▶ _Stored records_
- - -

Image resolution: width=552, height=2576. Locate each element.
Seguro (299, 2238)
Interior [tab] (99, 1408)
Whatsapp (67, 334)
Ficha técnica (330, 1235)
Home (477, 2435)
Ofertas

- - -

▶ _What is needed_
The answer is the full set of records, printed exactly as given.

▶ _Written solution_
Image resolution: width=552, height=2576. Locate each element.
Seguro (299, 2238)
Interior [tab] (99, 1408)
Whatsapp (67, 334)
Ficha técnica (330, 1235)
Home (477, 2435)
Ofertas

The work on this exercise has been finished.